#### Activity A:
Output, as a numbered list with blank lines omitted, the Stored items rows from the line containing "Identify the location of y-tick-label: $548K." through the last row.

#### Source extract:
※

# Books you are reading



## IrishCamel81 (Jan 26, 2009)

Not sure why I can't find the old thread. I finished the Song of Fire and Ice series(5 of 7) and it is amazing. Book one is called Game of Thrones and was made as a mini-series on HBO. This is the absolute greatest series I have ever read, I think many on this forum would enjoy it as well.

irishcamel


----------



## MrRogers (Jun 15, 2009)

Judith Herman's Trauma and Recovery. 

(im a psychologist)


----------



## jsnake (Oct 6, 2009)

A Dance With Dragons. Hope it isn't 5 years before the next book comes out.


----------



## MarkC (Jul 4, 2009)

Right now Heavy Time by C.J. Cherryh. For some reason, I never tried her stuff until I read Downbelow Station last year. Great stuff if you're an SF fan!


----------



## Jeff989 (Sep 17, 2010)

I'm in the process of reading "What every body is saying" by Joe Navarro. Really great so far, it's about reading body language.


----------



## CJBianco (Jan 3, 2011)

Three Musketeers, Dumas.

Christopher


----------



## Nick S. (Jul 10, 2011)

not to be "that guy" but isn't this a pipe forum? Isn't there a everything else section where this would be more appropriate? Just sayin...:boink: Maybe a mod could move this thread...


----------



## freestoke (Feb 13, 2011)

Nick S. said:


> not to be "that guy" but isn't this a pipe forum? Isn't there a everything else section where this would be more appropriate? Just sayin...:boink: Maybe a mod could move this thread...


Well, I'm reading the Memoirs of Sherlock Holmes, involving a great deal of pipe smoking. Even more than the original stories! :lol:


----------



## Nick S. (Jul 10, 2011)

freestoke said:


> Well, I'm reading the Memoirs of Sherlock Holmes, involving a great deal of pipe smoking. Even more than the original stories! :lol:


haha, nice way to tie it all together... :biggrin:


----------



## CJBianco (Jan 3, 2011)

freestoke said:


> Well, I'm reading the Memoirs of Sherlock Holmes, involving a great deal of pipe smoking. Even more than the original stories! :lol:


I read all the SH stories a few months ago. Smoking and reading SH is the perfect combination!

※

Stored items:
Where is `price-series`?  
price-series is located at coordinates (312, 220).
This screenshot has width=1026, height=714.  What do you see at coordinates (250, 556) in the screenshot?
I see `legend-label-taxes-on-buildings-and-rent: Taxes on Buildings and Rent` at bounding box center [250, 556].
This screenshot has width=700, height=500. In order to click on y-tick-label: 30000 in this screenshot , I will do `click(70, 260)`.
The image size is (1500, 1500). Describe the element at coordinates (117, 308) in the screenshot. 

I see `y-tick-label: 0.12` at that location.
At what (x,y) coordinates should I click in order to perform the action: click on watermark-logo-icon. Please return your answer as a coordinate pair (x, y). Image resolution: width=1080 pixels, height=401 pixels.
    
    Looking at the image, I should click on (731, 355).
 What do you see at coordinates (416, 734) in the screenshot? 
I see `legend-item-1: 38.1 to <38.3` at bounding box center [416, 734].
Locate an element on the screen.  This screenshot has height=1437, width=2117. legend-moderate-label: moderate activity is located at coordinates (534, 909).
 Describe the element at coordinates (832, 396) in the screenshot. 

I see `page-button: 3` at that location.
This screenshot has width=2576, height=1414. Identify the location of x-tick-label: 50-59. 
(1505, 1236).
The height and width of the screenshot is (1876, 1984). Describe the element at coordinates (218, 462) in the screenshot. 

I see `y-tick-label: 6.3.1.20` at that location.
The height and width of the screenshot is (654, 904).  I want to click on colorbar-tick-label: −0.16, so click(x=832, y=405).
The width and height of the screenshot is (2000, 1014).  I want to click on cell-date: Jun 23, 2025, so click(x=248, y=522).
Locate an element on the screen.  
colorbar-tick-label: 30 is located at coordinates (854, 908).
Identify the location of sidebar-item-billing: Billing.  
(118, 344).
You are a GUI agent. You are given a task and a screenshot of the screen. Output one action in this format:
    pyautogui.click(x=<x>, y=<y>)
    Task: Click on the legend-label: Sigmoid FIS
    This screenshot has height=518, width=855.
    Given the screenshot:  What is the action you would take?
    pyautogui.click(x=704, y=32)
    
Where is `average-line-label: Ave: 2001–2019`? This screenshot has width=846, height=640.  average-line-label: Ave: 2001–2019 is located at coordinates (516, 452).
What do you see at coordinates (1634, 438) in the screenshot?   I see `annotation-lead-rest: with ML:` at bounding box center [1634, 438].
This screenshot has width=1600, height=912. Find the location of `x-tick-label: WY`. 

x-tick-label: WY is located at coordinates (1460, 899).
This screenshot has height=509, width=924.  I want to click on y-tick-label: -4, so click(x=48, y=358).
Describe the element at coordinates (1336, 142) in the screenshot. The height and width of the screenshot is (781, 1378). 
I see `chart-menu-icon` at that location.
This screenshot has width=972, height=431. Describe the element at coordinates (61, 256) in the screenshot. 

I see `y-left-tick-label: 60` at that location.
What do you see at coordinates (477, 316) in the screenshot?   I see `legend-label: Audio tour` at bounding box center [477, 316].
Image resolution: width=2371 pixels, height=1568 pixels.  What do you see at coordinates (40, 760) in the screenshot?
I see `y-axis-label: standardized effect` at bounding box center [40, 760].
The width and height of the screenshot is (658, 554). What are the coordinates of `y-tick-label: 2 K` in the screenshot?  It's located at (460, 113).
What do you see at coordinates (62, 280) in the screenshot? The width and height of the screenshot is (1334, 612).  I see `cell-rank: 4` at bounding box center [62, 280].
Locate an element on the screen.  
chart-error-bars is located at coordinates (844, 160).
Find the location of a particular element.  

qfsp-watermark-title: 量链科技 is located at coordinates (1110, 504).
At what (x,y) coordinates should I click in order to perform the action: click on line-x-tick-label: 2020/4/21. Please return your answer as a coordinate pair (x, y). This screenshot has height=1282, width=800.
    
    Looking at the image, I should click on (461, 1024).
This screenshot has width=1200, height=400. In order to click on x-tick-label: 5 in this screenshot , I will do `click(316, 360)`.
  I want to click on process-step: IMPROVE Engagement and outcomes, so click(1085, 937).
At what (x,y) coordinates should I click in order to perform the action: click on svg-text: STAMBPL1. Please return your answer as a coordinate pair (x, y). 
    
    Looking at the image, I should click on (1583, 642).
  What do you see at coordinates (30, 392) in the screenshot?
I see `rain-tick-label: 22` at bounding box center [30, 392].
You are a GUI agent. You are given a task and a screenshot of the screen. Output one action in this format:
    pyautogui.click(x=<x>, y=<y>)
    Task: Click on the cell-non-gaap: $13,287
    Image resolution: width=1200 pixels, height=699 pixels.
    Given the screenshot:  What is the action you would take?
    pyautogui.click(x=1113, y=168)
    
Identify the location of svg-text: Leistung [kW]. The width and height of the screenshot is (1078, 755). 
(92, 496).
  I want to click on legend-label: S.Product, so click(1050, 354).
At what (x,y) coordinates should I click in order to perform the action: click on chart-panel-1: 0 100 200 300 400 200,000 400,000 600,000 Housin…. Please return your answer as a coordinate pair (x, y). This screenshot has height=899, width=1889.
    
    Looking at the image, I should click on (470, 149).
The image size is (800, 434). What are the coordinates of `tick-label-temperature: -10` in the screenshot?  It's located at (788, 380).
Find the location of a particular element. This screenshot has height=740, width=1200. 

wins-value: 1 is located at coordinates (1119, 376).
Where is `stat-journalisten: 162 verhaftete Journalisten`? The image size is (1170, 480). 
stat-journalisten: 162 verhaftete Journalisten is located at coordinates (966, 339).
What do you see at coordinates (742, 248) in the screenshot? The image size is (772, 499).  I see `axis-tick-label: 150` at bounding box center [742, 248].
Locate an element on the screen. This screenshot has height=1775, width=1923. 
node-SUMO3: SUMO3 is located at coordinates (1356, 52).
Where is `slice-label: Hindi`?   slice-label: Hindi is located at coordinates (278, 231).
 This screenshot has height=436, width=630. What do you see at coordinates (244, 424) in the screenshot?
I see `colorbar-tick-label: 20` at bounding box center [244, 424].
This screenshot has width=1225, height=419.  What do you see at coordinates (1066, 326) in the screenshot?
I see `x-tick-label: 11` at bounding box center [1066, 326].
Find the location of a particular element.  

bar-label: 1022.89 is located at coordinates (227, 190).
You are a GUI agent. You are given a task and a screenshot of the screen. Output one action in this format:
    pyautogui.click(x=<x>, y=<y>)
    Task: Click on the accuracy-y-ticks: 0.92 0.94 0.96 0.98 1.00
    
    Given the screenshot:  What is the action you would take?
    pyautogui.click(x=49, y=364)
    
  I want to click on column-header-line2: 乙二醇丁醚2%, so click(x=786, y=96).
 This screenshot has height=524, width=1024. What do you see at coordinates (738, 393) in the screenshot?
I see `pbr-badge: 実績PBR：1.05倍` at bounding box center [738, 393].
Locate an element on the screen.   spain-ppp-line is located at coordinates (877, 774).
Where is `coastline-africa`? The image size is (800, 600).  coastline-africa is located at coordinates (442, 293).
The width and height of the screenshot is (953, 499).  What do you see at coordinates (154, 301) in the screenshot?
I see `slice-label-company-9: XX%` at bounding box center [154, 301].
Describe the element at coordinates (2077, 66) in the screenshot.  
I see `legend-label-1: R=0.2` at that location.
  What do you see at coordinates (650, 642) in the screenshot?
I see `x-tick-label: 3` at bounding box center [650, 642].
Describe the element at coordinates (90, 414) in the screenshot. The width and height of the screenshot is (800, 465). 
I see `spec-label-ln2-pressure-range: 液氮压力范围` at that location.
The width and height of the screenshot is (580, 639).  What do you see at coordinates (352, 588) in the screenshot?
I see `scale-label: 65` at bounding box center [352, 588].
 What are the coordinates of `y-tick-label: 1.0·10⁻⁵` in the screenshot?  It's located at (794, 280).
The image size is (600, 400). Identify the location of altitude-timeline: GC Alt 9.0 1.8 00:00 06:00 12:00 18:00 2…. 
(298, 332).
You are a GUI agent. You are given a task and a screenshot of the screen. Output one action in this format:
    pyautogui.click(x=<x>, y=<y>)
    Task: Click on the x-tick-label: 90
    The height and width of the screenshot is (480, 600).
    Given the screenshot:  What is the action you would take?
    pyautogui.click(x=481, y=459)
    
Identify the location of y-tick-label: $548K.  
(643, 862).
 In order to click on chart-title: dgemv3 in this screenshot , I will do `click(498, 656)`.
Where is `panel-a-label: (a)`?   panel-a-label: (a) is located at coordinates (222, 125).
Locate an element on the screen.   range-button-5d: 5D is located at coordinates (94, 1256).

※

#### Activity B:
In the forum thread, which book does MarkC say he is reading right now?

#### Exercise answer A:
1. Identify the location of y-tick-label: $548K.  
2. (643, 862).
3.  In order to click on chart-title: dgemv3 in this screenshot , I will do `click(498, 656)`.
4. Where is `panel-a-label: (a)`?   panel-a-label: (a) is located at coordinates (222, 125).
5. Locate an element on the screen.   range-button-5d: 5D is located at coordinates (94, 1256).

#### Exercise answer B:
Heavy Time by C.J. Cherryh.